[...] Michigan State Representative Lisa Brown's use of [vagina] led to her censure. In the aftermath a state representative declared the word "vagina" so offensive that he wouldn't say it in mixed company.OK, so this is religiously prudish America and the post is partly about the loss of rights to nudity and nudism. That makes the general thrust no less apposite, in America or the UK, or indeed anywhere else.
Now [a male] Idaho High School science teacher [...] is being investigated for saying "vagina" during a sophomore science class [...]
[...] it is time for us to pay attention. That our society finds the proper term for any body part offensive suggests we need to redouble our efforts to educate the public about body acceptance. That the "offensive" word refers to a specifically feminine body part is more evidence of the misogyny [in] our society.
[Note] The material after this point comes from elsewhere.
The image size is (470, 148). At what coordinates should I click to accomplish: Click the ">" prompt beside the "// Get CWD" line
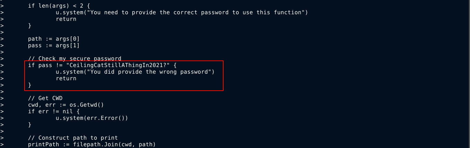point(2,98)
We must find a way to normalize words that describe our bodies. Teaching our children to refer to their genitals as "wee wee" or "pee pee" [...] is a huge mistake. Bowing to a misinformed public who prefers not to hear words like "penis" and "vagina" is another.
The underlying message is that women are bad, sex is bad and our bodies are bad. Turning the vagina into [something] whose name shall not be spoken can only have disastrous effects on our society as a whole [...]
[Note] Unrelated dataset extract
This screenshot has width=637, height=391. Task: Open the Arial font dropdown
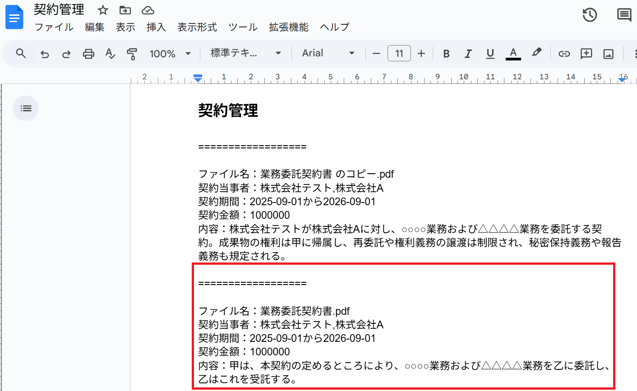(328, 53)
It stands to reason that if people are offended simply by hearing the word "vagina" they certainly wouldn't want to see one live and in person!
It is becoming increasingly important, as I observed again the other day, that nudity and sexuality are normalised, not marginalised and criminalised, and that this would actually be to the benefit of the whole of society.
** For now we'll gloss over the fact that most times folks use "vagina" they actually mean "vulva".